14.3.1. Regular Expression Syntax

14.3.1. Regular Expression Syntax
	14.3. Regular Expressions

[ fromfile: regexp.xml id: regexsyntax ]

A regular expression can be a simple string, in which case, it specifies an exact string match.
It can be a string that includes regular expression meta-characters.
A meta-character is a character that describes other characters.

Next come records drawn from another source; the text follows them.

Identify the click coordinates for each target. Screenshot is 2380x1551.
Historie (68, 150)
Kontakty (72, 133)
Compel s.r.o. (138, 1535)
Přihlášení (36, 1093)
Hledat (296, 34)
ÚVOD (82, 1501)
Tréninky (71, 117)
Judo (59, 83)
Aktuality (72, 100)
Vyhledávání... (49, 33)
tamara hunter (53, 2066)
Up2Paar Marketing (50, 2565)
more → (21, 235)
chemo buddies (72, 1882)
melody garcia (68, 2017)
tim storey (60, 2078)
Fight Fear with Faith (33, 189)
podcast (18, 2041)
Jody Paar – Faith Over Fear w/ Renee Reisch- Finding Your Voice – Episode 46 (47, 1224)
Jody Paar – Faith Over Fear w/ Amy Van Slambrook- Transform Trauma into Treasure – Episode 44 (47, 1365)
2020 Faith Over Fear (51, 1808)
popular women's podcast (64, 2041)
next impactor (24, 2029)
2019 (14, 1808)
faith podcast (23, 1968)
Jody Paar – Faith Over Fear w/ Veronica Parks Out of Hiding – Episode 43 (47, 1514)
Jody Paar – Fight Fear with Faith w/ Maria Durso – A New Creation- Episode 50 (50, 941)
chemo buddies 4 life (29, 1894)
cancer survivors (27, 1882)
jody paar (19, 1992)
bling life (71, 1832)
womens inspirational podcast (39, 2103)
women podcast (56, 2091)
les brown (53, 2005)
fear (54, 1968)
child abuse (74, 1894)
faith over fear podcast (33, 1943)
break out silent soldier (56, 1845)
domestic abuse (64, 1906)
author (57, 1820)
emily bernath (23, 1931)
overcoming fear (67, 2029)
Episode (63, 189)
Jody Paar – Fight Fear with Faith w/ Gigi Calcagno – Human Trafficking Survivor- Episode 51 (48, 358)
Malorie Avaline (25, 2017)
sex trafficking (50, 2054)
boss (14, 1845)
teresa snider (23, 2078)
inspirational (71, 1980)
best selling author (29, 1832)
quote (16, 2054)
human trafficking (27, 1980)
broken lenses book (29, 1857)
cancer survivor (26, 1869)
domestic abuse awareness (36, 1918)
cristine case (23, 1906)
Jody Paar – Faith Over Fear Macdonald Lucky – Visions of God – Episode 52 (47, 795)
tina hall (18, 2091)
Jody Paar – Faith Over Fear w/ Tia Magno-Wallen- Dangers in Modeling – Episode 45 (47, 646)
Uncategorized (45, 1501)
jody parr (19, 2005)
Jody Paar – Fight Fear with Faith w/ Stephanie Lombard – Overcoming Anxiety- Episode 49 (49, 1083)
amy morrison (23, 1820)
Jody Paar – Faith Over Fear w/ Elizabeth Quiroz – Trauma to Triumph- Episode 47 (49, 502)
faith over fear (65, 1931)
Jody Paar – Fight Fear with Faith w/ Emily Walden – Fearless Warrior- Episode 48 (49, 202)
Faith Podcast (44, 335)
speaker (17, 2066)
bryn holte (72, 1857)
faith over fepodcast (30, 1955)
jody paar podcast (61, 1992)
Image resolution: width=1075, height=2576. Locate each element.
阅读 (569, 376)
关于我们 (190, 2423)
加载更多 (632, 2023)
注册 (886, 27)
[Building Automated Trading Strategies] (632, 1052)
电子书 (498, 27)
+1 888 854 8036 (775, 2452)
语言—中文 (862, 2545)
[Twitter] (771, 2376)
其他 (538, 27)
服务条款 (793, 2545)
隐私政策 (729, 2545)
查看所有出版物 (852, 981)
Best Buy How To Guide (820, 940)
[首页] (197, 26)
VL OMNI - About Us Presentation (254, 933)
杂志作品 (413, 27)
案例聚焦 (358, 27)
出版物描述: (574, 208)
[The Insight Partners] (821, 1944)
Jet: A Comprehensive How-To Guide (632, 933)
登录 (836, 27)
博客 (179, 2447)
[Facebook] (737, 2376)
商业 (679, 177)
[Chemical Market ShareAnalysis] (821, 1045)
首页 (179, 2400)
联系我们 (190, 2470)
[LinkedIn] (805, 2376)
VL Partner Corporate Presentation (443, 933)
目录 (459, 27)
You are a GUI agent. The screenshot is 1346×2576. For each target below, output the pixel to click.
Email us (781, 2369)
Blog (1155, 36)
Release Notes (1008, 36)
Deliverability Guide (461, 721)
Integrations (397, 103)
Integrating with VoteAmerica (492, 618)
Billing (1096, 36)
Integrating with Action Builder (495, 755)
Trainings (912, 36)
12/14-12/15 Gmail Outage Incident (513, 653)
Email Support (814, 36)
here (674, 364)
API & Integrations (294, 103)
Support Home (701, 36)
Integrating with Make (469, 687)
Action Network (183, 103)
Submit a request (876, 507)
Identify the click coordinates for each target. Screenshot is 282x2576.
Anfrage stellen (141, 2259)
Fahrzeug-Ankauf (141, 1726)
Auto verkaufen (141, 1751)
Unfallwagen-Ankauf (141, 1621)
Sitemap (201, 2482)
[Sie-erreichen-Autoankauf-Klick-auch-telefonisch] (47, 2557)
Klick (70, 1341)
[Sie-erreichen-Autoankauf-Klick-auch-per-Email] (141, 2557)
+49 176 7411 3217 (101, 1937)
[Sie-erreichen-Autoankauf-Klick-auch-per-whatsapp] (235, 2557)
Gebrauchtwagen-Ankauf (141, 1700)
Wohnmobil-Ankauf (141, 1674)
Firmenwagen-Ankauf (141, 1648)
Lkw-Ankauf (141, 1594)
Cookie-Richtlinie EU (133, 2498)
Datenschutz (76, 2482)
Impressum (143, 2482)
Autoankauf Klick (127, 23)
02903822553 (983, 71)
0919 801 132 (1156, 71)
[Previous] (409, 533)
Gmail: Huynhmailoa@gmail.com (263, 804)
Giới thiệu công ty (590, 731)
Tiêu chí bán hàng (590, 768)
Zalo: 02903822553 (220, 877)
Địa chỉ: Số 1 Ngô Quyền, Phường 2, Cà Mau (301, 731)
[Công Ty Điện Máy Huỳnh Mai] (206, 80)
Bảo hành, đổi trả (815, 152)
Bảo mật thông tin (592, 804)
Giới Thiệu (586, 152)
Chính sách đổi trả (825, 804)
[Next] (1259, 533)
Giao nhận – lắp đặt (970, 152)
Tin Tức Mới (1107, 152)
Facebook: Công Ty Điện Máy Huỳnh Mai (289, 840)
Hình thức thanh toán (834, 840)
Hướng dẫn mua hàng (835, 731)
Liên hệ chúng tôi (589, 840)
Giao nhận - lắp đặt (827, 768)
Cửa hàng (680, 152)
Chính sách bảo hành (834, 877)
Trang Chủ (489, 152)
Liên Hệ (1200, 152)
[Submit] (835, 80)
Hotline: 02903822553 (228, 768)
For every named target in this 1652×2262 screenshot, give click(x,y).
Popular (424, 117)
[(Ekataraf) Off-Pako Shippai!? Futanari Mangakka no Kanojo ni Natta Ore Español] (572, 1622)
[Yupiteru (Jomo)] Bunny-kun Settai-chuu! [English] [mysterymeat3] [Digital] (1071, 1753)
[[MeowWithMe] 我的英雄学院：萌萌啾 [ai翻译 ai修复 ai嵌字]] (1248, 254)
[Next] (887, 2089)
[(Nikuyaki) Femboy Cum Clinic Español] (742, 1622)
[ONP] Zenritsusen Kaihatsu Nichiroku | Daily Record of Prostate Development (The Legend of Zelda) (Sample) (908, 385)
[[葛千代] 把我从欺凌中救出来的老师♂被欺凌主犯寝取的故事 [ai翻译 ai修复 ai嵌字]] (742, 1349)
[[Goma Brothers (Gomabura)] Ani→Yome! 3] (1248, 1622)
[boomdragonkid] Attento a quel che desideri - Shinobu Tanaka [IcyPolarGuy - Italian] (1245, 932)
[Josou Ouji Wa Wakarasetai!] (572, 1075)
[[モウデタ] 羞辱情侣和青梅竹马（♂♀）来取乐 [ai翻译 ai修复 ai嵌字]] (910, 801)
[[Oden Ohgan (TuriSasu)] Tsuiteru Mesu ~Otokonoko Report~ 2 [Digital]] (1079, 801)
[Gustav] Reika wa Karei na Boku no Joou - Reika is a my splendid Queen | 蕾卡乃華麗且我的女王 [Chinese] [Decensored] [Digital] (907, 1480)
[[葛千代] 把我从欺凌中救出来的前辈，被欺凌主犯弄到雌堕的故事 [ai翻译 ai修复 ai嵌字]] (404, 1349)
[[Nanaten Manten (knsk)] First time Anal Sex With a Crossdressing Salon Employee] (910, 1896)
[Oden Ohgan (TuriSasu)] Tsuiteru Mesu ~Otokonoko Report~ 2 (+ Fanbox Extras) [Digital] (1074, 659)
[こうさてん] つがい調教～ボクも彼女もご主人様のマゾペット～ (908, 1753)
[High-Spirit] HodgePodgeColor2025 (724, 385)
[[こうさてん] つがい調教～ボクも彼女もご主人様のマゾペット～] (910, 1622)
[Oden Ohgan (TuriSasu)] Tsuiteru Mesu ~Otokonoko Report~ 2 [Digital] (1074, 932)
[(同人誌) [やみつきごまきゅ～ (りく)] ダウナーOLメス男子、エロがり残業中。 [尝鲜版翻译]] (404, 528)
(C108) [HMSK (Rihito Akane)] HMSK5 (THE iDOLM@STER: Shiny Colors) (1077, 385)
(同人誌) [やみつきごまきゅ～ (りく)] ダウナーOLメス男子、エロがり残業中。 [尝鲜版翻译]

Following are some of the most commonly used meta-characters.
1. Special characters
  - . (the dot matches any character)
  - \n (matches the newline character)
  - \f (matches the form feed character)
  - \t (matches the tab character)
  - \xhhhh (matches the Unicode character whose code is the hexadecimal number hhhh in the range 0x0000 to 0xFFFF)
2. Quantifiers – Modifiers that specify the number of occurrences of the preceding character (or group) that may appear in the matching expression.
  - + (1 or more occurrences)
  - ? (0 or 1 occurrences)
  - * (0 or more occurrences)
  - {i,j} (at least i but not more than j occurrences)
3. Character Sets – Sets of allowable values for the character in the specified position of the matching expression. Several character sets are predefined:
  - \s (matches any whitespace character)
  - \S (matches any non-whitespace character)
  - \d (matches any digit character: '0' to '9')
  - \D (matches any non-digit character)
  - \w (matches any "word" character; i.e., any letter or digit or the underscore '_')
  - \W (matches any non-word character)
  Character sets can also be specified in square brackets:
  - [AEIOU] (matches any of the characters 'A', 'E', 'I', 'O', or 'U')
  - [a-g] (the dash makes this a range from 'a' to 'g')
  - [^xyz] (matches any character except for 'x', 'y', and 'z')
4. Grouping and Capturing Characters – (round parentheses) can be used to form a group. Groups can be back-referenced, meaning that if there is a match, the grouped values can be captured and accessed in various ways.
  For convenience, up to 9 groups can be referenced within the regular expression by using the identifiers \1 thru \9.
  There is also a QRegExp member function cap(int nth), which returns the n^th group (as a QString).
5. Anchoring Characters – Assertions that specify the boundaries of a matching effort.
  - The caret (^), if it is the first character in the regex, indicates that the match starts at the beginning of the string.
  - The dollar sign ($), when it is the last character in the regex, means that the effort to match must continue to the end of the string.
  - In addition, there are word boundary (\b) or non-word boundary (\B) assertions that help to focus the attention of the regex.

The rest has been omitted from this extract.